Panel A.09 — Popular and non-formal education in the fight against educational inequalities

Convenors Fiorenzo Parziale (Sapienza, Italy)

Keywords Popular education, Non-formal education, Educational inequalities, Neoliberalism, Third Sector

 

The neoliberal regulation of the economy has caused the “territorialization of public policies” (Brenner 2009; Sassen 2007; Bifulco 2009), opening spaces of convergence between the school system and the social actors that animate the different local communities.

This panel is interested in research contributions that examine the type of relationship existing between public schools and actors dedicated to non-formal education aimed at combating school dropout and in particular educational inequalities between social classes.

In this regard, in countries like Italy there has been a rebirth of the so-called “popular schools” in the last fifteen years, which try to recover the tradition of critical pedagogy of authors such as Lorenzo Milani, Mario Lodi, and many others educators (Zizioli 2023).

This type of experience leads us to question the possible political alliances that today’s popular educators manage to build with those teachers more oriented towards strengthening the universalism of public schools.

Despite the critical political matrix, the risk, however, is that educators from popular schools and teachers compete or even give rise to relationships that support neoliberal governance (Moini 2012), and therefore the privatization induced by the more general managerial reform of education (Ball 2021; English, Mayo 2021).

In fact, the managerial reform of education is increasing the bureaucratic activities of schools, intensifying the work pace of teachers who have less time available to dedicate themselves to teaching activities and in particular to supporting the most disadvantaged students (Thompson, Cook 2017).

Furthermore, support for disadvantaged students could be further discouraged by the managerial organization of the school, forced to satisfy the request of middle-class families not to lower the pace of learning in the classroom.

In this scenario, schools are thus led to design a tailor-made education for the middle class (Mayo 2015) to the detriment of the emancipation of the lower classes (Apple 2011, 2013).

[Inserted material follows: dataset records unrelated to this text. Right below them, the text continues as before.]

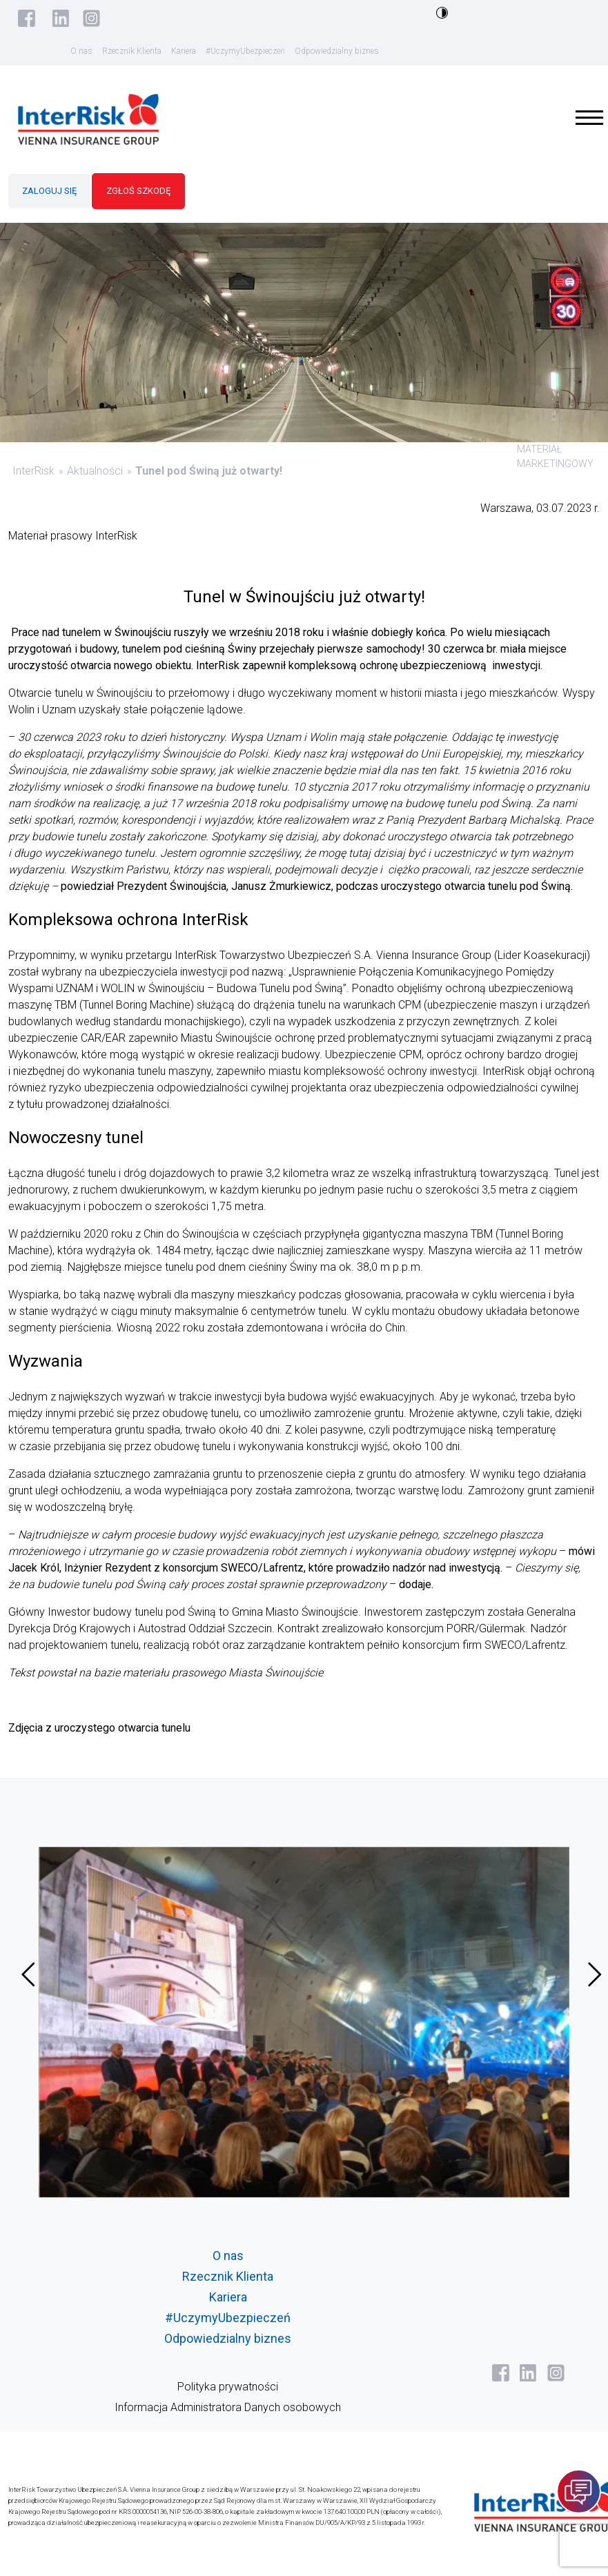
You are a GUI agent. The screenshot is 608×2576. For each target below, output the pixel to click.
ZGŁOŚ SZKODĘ (138, 191)
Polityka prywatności (227, 2386)
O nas (81, 51)
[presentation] (28, 1974)
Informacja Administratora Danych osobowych (228, 2407)
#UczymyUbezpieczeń (245, 51)
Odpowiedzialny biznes (337, 51)
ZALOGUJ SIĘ (49, 191)
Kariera (183, 51)
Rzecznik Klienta (131, 51)
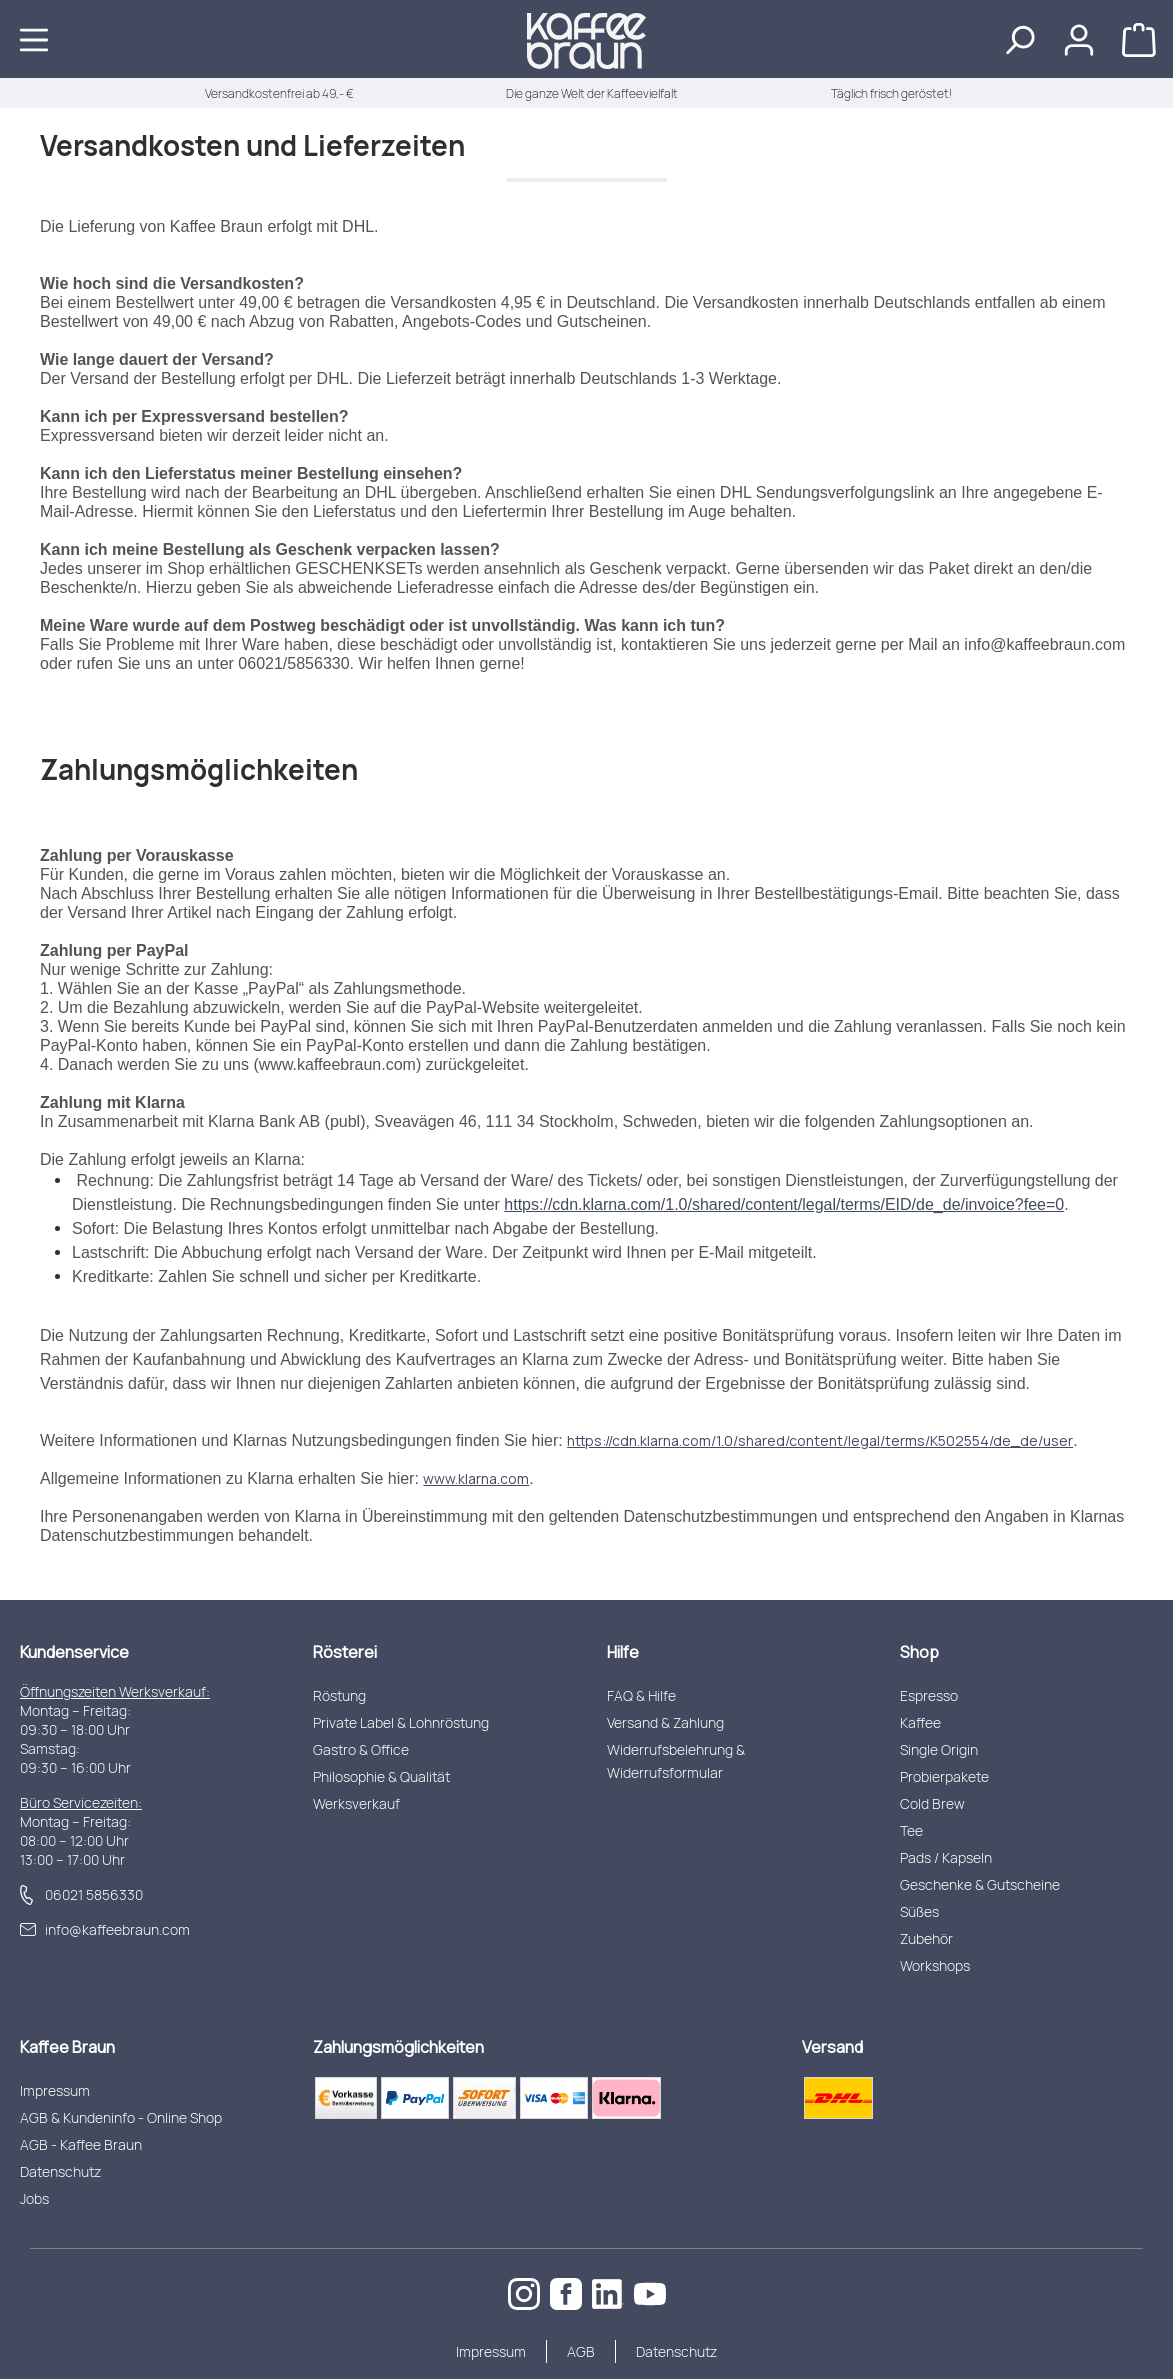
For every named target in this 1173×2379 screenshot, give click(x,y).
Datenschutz (60, 2171)
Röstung (339, 1695)
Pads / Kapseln (946, 1857)
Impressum (55, 2090)
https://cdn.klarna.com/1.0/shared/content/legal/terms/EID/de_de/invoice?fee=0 (784, 1204)
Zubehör (926, 1938)
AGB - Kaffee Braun (81, 2144)
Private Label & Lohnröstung (401, 1722)
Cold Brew (932, 1803)
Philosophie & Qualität (381, 1776)
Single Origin (939, 1749)
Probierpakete (944, 1776)
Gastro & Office (361, 1749)
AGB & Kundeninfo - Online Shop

Therefore, teachers could delegate their democratic function of combating scholastic inequalities to the social actors who are engaged in this sense in the local community.

This type of sociological analysis can be extended to other experiences of popular education, from those existing since the 1960s in Brazil (Leher, Vittoria 2015) and in other areas mostly in the South of the world (Mayo, Vittoria 2017), up to the various forms of non-formal education expressed by the varied world of the Third Sector.

We therefore welcome abstracts that from different sociological perspectives (sociology of welfare, cultural sociology, sociology of education), and also in an interdisciplinary key, are aimed at analyzing all those experiences corresponding or similar to Italian popular schools, present in various countries and aimed at combating educational inequalities. The aim of this panel is to identify several case studies addressed to understanding whether popular, and more generally non-formal, education can support a more universalist school or is instead an instrument of neoliberal governance. The panel is also interested in those studies that focus on the type of alliance – existing or possible – between the social actors engaged in these non-formal educational activities and school teachers.